Isn't a None of type T the same as any other None?

Definitely not! Unlike reference-based languages where null is typically internally represented as a null pointer (pointer whose address is 0), Rust's Option<T> introduces no indirection and stores T inline when the option is Some. Since all enum variants have the type of the enum and therefore the same size, the None variant must still occupy at least as much space as T.

Having said that, it is technically true that the None value could be cloned without T being Clone simply because the None variant of the enum doesn't contain the T, it only stores the discriminator and reserves space that could contain T if the variant were to change to Some. But since Rust enum variants are not separate types, a trait bound defined for the enum must cover all variants.

See other answers more detailed explanations and instructions how to create a vector of None values of a non-cloneable Option.

Answer 3

An Option can only be cloned if the inner T implements Clone:

impl<T> Clone for Option<T>
where
    T: Clone, 

Isn't a None of type T the same as any other None?

Actually, no. The Rust compiler does not even view None as a type. Instead, None is just a variant (subtype) of Option<T>. Try comparing Nones of two different Ts:

let a: Option<String> = None;
let b: Option<u8> = None;

assert_eq!(a, b)

You will see that they are in fact completely unrelated types:

error[E0308]: mismatched types
 --> src/main.rs:4:5
  |
4 |     assert_eq!(a, b)
  |     ^^^^^^^^^^^^^^^^ expected struct `String`, found `u8`
  |
  = note: expected enum `Option<String>`
             found enum `Option<u8>`

So the Rust compiler actually sees None as Option::<T>::None. This means that if T is not Clone, then Option<T> is not Clone, and therefore Option::<T>::None cannot be Clone.
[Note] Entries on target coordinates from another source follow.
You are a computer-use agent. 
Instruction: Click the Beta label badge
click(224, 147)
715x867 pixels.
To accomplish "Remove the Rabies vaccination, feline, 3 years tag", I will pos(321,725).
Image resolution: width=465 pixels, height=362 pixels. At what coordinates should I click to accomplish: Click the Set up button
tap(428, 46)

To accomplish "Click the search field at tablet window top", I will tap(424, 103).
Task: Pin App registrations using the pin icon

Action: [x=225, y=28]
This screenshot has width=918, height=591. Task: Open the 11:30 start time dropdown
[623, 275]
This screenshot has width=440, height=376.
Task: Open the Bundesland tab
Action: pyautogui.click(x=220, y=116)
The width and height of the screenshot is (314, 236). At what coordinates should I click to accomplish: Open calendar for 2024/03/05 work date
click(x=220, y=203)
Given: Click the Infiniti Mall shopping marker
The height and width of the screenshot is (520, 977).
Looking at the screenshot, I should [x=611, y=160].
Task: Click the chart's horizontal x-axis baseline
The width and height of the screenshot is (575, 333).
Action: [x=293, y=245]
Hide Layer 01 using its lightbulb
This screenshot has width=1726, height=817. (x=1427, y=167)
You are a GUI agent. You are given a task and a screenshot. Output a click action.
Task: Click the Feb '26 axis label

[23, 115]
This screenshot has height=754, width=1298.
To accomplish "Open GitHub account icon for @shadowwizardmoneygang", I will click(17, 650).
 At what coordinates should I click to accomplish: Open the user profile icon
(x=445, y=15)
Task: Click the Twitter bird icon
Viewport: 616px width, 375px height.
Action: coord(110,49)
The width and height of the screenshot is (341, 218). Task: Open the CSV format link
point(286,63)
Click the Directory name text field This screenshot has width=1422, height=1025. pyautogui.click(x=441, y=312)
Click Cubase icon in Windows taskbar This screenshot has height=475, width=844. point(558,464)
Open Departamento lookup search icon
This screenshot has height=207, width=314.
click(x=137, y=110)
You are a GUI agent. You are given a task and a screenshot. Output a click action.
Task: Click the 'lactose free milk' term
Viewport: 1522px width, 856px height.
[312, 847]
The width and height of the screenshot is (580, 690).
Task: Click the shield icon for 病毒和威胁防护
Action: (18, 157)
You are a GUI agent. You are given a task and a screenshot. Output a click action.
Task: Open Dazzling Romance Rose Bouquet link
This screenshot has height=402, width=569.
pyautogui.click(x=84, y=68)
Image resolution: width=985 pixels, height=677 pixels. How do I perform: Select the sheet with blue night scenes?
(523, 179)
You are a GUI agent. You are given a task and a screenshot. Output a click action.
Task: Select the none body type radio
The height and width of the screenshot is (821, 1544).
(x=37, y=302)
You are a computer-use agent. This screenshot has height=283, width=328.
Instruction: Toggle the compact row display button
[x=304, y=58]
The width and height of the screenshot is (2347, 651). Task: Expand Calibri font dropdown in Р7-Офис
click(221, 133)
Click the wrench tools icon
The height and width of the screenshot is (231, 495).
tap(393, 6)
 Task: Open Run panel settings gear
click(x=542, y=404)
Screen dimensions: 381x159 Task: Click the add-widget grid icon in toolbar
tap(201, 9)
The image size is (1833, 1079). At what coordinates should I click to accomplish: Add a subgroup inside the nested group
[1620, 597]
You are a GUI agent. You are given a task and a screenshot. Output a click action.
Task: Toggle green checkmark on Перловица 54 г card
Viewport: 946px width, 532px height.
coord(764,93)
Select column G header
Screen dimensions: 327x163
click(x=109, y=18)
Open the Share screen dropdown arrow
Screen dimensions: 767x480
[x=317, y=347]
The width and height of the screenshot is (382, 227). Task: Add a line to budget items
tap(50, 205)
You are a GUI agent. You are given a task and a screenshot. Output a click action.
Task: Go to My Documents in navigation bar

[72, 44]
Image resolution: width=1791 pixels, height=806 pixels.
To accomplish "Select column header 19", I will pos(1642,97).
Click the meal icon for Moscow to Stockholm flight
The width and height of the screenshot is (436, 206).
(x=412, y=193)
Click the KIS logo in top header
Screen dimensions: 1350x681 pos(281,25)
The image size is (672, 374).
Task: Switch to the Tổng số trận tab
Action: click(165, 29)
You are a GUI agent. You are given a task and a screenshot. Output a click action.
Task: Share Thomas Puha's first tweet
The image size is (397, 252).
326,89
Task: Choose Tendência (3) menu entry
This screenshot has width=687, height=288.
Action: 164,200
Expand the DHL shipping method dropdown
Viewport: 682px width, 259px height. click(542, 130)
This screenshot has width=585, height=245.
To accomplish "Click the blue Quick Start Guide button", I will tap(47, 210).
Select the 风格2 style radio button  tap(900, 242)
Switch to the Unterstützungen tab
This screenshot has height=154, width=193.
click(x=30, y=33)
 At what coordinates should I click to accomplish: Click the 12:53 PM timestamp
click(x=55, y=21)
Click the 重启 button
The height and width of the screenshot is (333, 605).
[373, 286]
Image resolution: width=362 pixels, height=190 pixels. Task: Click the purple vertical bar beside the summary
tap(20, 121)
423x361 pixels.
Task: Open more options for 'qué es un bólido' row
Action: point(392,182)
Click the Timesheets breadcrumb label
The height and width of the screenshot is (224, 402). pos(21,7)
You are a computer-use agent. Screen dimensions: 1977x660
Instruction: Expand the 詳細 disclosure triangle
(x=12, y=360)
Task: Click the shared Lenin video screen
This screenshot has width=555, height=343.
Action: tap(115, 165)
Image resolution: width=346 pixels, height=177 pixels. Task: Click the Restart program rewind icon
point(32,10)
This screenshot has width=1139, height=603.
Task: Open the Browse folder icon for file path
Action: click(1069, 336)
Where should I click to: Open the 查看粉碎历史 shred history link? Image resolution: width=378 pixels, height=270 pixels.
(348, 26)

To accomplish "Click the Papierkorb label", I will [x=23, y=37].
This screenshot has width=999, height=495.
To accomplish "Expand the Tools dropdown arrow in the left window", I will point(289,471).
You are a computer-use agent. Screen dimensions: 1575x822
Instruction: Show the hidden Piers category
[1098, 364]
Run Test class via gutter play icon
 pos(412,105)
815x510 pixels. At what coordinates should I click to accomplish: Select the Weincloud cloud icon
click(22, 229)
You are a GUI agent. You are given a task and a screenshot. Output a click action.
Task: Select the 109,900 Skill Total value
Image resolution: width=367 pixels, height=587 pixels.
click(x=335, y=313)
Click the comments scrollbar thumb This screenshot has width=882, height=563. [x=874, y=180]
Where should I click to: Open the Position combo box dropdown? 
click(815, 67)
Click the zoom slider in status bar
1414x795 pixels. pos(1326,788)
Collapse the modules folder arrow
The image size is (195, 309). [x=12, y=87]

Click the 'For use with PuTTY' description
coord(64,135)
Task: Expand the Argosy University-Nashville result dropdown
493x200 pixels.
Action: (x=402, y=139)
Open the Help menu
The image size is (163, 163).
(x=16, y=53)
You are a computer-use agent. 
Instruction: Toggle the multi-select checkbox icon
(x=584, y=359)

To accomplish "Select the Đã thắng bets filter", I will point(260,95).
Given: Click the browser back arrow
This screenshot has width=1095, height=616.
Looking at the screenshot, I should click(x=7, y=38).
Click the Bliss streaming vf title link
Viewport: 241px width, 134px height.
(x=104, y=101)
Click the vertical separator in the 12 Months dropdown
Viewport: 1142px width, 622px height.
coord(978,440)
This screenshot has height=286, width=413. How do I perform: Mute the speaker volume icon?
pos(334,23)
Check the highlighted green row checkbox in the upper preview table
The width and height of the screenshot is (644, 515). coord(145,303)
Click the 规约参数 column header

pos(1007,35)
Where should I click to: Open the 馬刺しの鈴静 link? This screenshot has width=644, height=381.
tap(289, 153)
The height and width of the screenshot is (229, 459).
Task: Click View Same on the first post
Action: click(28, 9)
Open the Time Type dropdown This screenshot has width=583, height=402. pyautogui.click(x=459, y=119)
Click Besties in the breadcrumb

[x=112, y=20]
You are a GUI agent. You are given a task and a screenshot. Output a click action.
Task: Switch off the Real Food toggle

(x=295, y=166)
To make your code compile, you must constrain T to Clone:

struct Foo<T: Clone> {
    bar: Vec<Option<T>>,
}

impl <T: Clone> Foo<T> {
    fn blank(size: usize) -> Foo<T> {
        Foo {
            bar: vec![None; size],
        }
    }
}

Now the compiler knows that T is Clone, and the implementation of Clone for Option<T> (and Option::<T>::None) is fulfilled.

Answer 4

As the other answers correctly point ouf, this is due to the way the vec!-macro is implemented. You can manually create a Vec of any Option<T> without requiring T to be Clone:

let bar = std::iter::repeat_with(|| Option::<T>::None).take(size).collect::<Vec<_>>();

This will create size-number of Option::<T>::None and place them in a Vec, which will be pre-allocated to the appropriate size. This works for any T.

Answer 5

If one part can't be cloned, then no parts can be cloned. Think about this from a type perspective: you have a variable called foo of type Option<T>, where T isn't clonable. Sure, None can be cloned, but Some(_) can't, and the type of the variable doesn't tell you which it is. So, from a compile-time perspective, you can't clone the option.